Since the Chinese tsv file does not contain any English content, Chinese characters in Chinese English are used for replacing English letters in the blank pipe speech, for example, EU is used for replacing Chinese characters in Chinese English. A deep learning framework is used for building an encoder of a self-attention mechanism, and a test result is obtained by entering model inference.
The self-Attention model is from the Google team, and in the paper "Attention is all your needed" published by Ashish Vaswani et al in 2017, as shown in FIG. 14, the part used in the present invention is the left encoding part, and the right decoding part is not involved.
The attention mechanism used by the language model can be described as a process of mapping from query (query), key-value pairs (key-value pairs) to some output, where query, key and value up to the last output are in the form of a numerical vector, and the output is represented as a weighted sum of a series of values, and the weight of each value is obtained by the compatibility relationship between query and key. The expression of the attention mechanism in the text can be understood as the light color shown in fig. 15, wherein the darker content of the 1-star rating is expressed by words with a tendency to be dislike, and the darker content of the 5-star rating is expressed by words with a tendency to be liked, and the relationship between the context semantics can be found with a shorter time consumption from the attention mechanism.
The language model based on the air traffic control-pilot examines the semantic relation between contexts by inputting pinyin and tones obtained from voice recognition and taking the pinyin with the tones as special characters.
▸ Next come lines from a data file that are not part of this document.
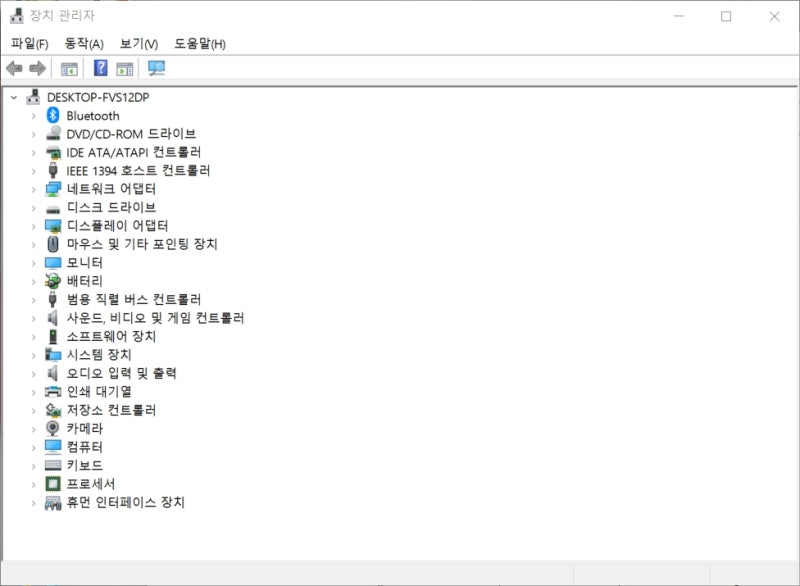The width and height of the screenshot is (800, 586).
Task: Expand the 디스크 드라이브 category
Action: point(33,207)
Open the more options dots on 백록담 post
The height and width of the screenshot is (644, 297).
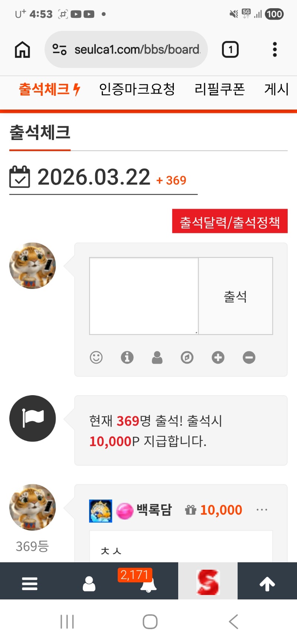click(262, 510)
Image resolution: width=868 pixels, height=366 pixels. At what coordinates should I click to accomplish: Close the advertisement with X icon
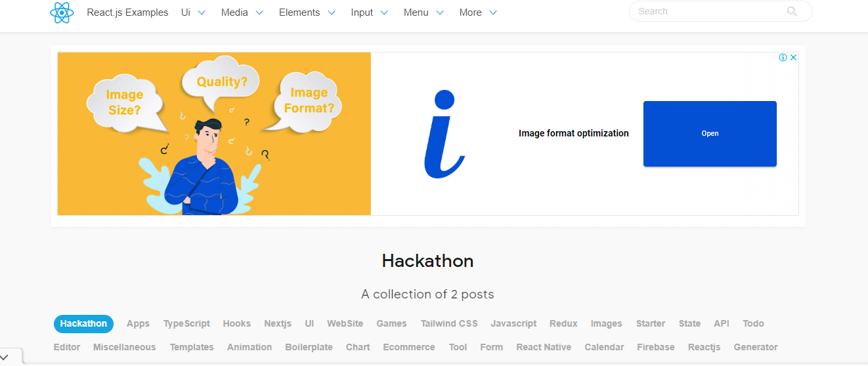pyautogui.click(x=793, y=58)

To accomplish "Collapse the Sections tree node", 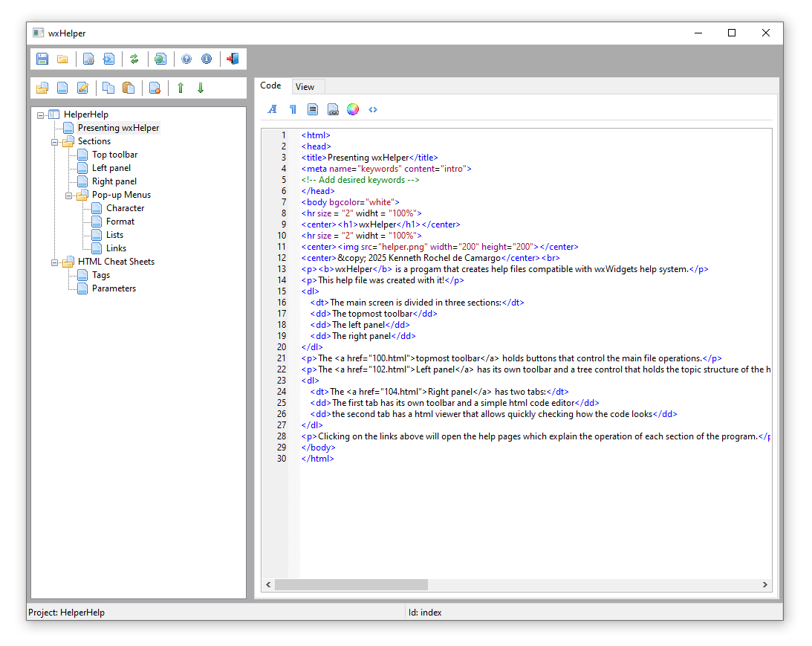I will [x=55, y=141].
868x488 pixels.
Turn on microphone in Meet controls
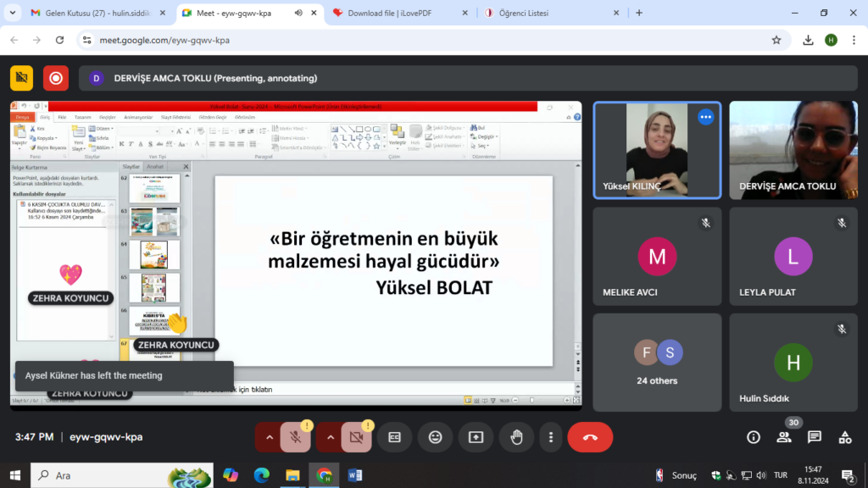(x=295, y=437)
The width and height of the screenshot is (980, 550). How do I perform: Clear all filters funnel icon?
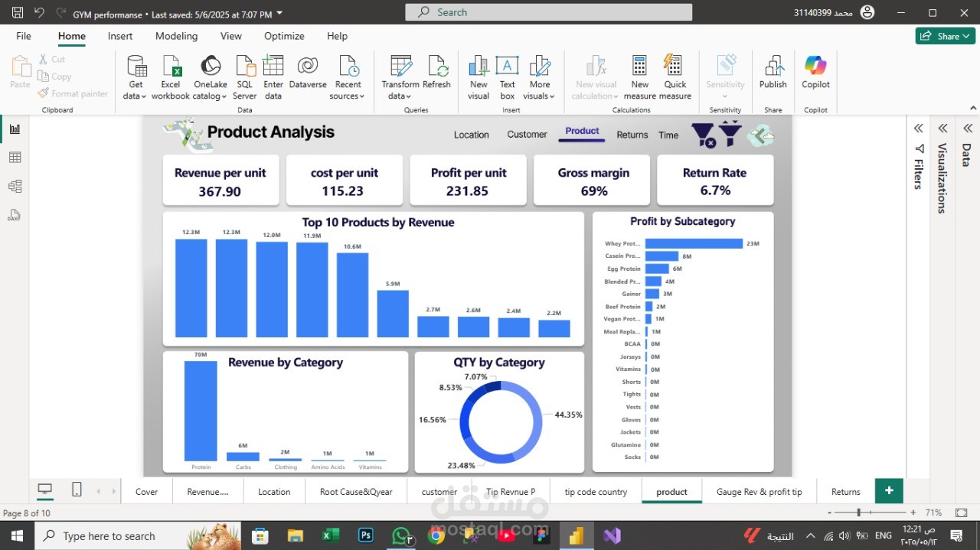pos(704,135)
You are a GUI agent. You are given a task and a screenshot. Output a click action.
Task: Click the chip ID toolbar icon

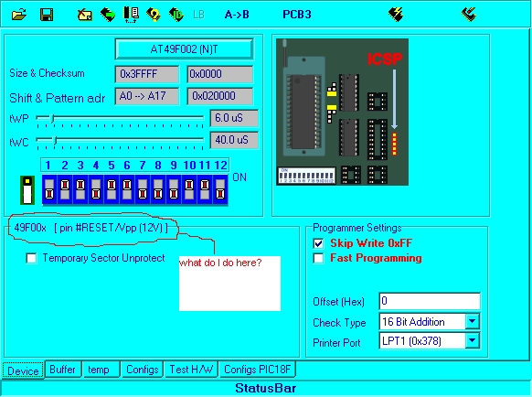(176, 15)
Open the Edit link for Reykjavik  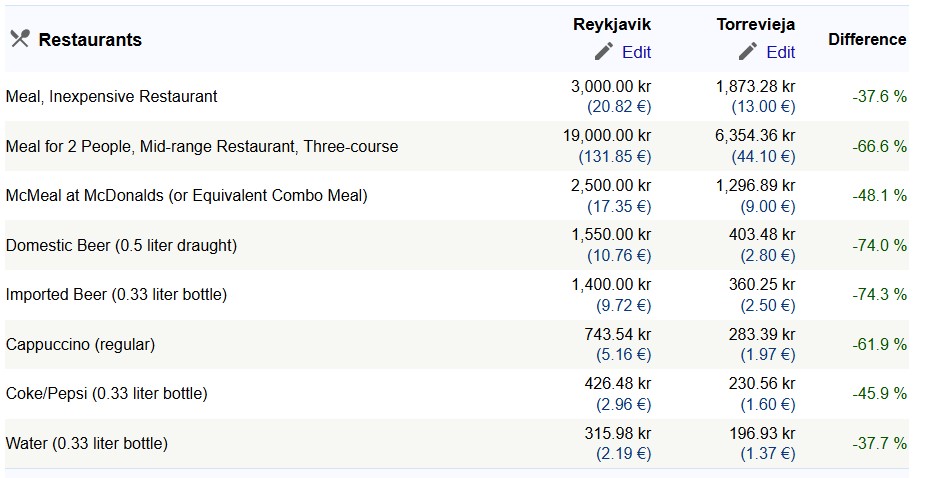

In order to extract semantic content more accurately, a multi-head mechanism is generally adopted to perform parallel weight calculation, calculation is performed only in different projection modes of each head, then calculation results of a plurality of heads are connected to perform unified calculation, and the multi-head mechanism can capture the language order major-predicate logic relationship of the context.
The file in the hdf5 format is a common cross-platform data storage file, the file in the hdf5 format is used as a configuration file for model parameters in both the voice model and the language model, in the training process of the voice model and the language model, a training time point checkpoint is set, for example, a time point is set every 1 minute, for each training time point, a save _ weights function of Tensflow is adopted to record the parameter value of each neuron in each layer of the model at the time point, and the parameter value is structurally stored in the hdf5 file. The speech model training parameters are stored under the "logs _ am/" folder (and similarly, the language model training parameters are stored under the "logs _ lm/" folder), and after model training is complete (e.g., for 1 hour), both folders will have 60 hdf5 files. When model inference is actually used, the hdf5 file of the last time point is used, and the trained voice model and language model can be directly used for inference by loading the weight files through the load _ weights function in Tensflow without repeated training. The hdf5 file is used as a configuration file, belongs to a text form, and can realize communication and interaction of model weights through air-ground data chain transmission, so that an airplane airborne model can receive the latest training configuration parameters on the ground at any time and update the latest training configuration parameters to a newly trained model for reasoning, and further the deployment of a lightweight deep learning model is realized. All deep learning training processes are put into the ground server to operate, the airplane can automatically update the airborne deep learning model only by acquiring the hdf5 configuration file sent by the ground server in a data chain communication mode, and the reasoning generalization capability is improved. Therefore, various display cards or other additional computing training equipment are prevented from being additionally arranged in the airborne equipment, and the airworthiness problem of computer deployment of the large-scale computing equipment is avoided.
3. Speech recognition model reasoning
The inference process of the voice recognition model (namely the voice model + the channel design scheme of the language model) is to deploy the HDF5 format weight file which has completed the model training in the step 2 on the airborne equipment such as the ground air traffic control server and the flight management computer/electronic flight bag. According to the strict requirements of DO160 on the reliability and safety of the on-board computer, the more characteristics of the on-board computer cause more error possibility and more difficult verification, so that the on-board computer can only use a CPU with lower computing performance but higher reliability for computing at present, and in order to achieve the reasoning effect of real-time performance, the weight storage of the HDF5 format adopted by the invention is generally not more than 50M and can be suitable for the limited performance of the on-board computer.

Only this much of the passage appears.